Your assignment -
Transcribe the records below exactly.

■ ■ ■

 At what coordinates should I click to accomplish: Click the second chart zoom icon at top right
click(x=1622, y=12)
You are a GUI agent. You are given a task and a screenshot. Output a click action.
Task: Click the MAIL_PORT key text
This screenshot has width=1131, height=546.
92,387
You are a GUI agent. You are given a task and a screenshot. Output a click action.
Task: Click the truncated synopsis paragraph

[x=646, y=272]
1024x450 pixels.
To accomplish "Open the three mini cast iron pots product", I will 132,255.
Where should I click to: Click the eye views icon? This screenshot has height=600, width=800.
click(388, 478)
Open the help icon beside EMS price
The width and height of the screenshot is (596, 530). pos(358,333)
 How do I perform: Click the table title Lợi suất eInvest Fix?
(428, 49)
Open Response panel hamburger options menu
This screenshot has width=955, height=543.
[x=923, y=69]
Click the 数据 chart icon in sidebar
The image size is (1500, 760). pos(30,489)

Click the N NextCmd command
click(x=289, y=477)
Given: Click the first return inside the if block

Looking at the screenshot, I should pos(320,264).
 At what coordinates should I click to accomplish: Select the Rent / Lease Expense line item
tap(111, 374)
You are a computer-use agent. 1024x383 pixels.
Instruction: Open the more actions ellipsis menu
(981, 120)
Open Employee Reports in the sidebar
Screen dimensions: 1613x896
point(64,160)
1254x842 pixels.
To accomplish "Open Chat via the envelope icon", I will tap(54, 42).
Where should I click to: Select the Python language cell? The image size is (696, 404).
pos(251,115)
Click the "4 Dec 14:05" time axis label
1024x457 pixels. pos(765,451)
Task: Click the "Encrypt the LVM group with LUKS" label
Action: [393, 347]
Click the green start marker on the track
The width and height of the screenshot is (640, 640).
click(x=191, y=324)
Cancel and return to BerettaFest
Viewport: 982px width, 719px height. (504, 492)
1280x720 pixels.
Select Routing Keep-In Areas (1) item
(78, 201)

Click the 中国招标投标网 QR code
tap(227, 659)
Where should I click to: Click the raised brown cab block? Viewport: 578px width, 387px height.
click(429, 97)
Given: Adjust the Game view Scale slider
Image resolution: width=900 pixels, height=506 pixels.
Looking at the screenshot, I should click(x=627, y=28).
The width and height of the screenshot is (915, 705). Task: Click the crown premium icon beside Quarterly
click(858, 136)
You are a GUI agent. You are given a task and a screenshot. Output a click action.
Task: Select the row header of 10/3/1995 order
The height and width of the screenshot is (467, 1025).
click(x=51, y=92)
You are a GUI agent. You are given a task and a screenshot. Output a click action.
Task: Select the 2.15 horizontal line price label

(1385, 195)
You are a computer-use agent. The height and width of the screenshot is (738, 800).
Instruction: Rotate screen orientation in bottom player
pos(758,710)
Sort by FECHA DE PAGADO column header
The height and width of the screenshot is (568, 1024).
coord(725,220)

■ ■ ■

Finished task -
 At what coordinates should I click to accomplish: Click the second chart zoom icon at top right
click(x=1622, y=12)
You are a GUI agent. You are given a task and a screenshot. Output a click action.
Task: Click the MAIL_PORT key text
This screenshot has width=1131, height=546.
92,387
You are a GUI agent. You are given a task and a screenshot. Output a click action.
Task: Click the truncated synopsis paragraph

[x=646, y=272]
1024x450 pixels.
To accomplish "Open the three mini cast iron pots product", I will 132,255.
Where should I click to: Click the eye views icon? This screenshot has height=600, width=800.
click(388, 478)
Open the help icon beside EMS price
The width and height of the screenshot is (596, 530). pos(358,333)
 How do I perform: Click the table title Lợi suất eInvest Fix?
(428, 49)
Open Response panel hamburger options menu
This screenshot has width=955, height=543.
[x=923, y=69]
Click the 数据 chart icon in sidebar
The image size is (1500, 760). pos(30,489)

Click the N NextCmd command
click(x=289, y=477)
Given: Click the first return inside the if block

Looking at the screenshot, I should pos(320,264).
 At what coordinates should I click to accomplish: Select the Rent / Lease Expense line item
tap(111, 374)
You are a computer-use agent. 1024x383 pixels.
Instruction: Open the more actions ellipsis menu
(981, 120)
Open Employee Reports in the sidebar
Screen dimensions: 1613x896
point(64,160)
1254x842 pixels.
To accomplish "Open Chat via the envelope icon", I will tap(54, 42).
Where should I click to: Select the Python language cell? The image size is (696, 404).
pos(251,115)
Click the "4 Dec 14:05" time axis label
1024x457 pixels. pos(765,451)
Task: Click the "Encrypt the LVM group with LUKS" label
Action: [393, 347]
Click the green start marker on the track
The width and height of the screenshot is (640, 640).
click(x=191, y=324)
Cancel and return to BerettaFest
Viewport: 982px width, 719px height. (504, 492)
1280x720 pixels.
Select Routing Keep-In Areas (1) item
(78, 201)

Click the 中国招标投标网 QR code
tap(227, 659)
Where should I click to: Click the raised brown cab block? Viewport: 578px width, 387px height.
click(429, 97)
Given: Adjust the Game view Scale slider
Image resolution: width=900 pixels, height=506 pixels.
Looking at the screenshot, I should click(x=627, y=28).
The width and height of the screenshot is (915, 705). Task: Click the crown premium icon beside Quarterly
click(858, 136)
You are a GUI agent. You are given a task and a screenshot. Output a click action.
Task: Select the row header of 10/3/1995 order
The height and width of the screenshot is (467, 1025).
click(x=51, y=92)
You are a GUI agent. You are given a task and a screenshot. Output a click action.
Task: Select the 2.15 horizontal line price label

(1385, 195)
You are a computer-use agent. The height and width of the screenshot is (738, 800).
Instruction: Rotate screen orientation in bottom player
pos(758,710)
Sort by FECHA DE PAGADO column header
The height and width of the screenshot is (568, 1024).
coord(725,220)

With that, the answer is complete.